DIRECTIONS FOR THIS TASK: Although the entries contain pictures, the copy should hold only their exact text.

Top of MATERIAL PROVIDED

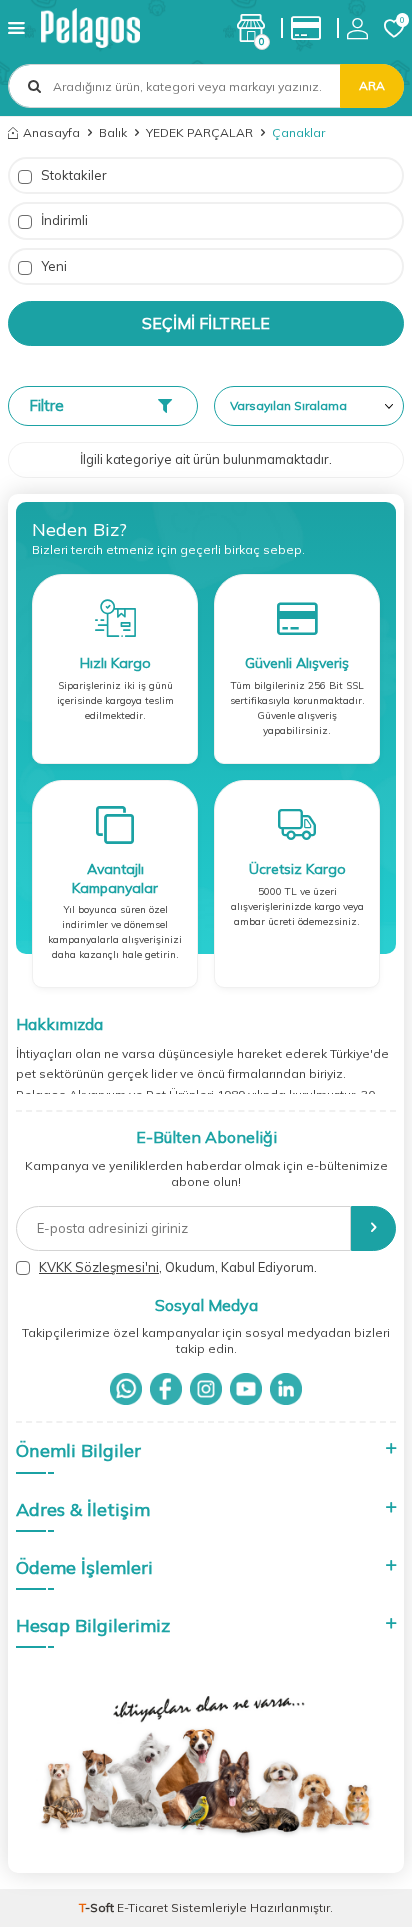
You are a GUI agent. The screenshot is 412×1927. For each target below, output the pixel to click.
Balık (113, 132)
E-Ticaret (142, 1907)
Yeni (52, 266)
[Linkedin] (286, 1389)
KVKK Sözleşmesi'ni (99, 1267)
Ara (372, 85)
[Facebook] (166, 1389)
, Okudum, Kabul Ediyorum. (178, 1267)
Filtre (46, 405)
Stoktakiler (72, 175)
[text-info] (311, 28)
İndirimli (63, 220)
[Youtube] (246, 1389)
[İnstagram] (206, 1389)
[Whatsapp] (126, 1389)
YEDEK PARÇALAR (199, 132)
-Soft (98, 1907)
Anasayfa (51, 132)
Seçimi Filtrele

Bottom of MATERIAL PROVIDED

EXERCISE OUTPUT:
You are a GUI agent. The screenshot is 412×1927. For each target below, output the pixel to click.
Balık (113, 132)
E-Ticaret (142, 1907)
Yeni (52, 266)
[Linkedin] (286, 1389)
KVKK Sözleşmesi'ni (99, 1267)
Ara (372, 85)
[Facebook] (166, 1389)
, Okudum, Kabul Ediyorum. (178, 1267)
Filtre (46, 405)
Stoktakiler (72, 175)
[text-info] (311, 28)
İndirimli (63, 220)
[Youtube] (246, 1389)
[İnstagram] (206, 1389)
[Whatsapp] (126, 1389)
YEDEK PARÇALAR (199, 132)
-Soft (98, 1907)
Anasayfa (51, 132)
Seçimi Filtrele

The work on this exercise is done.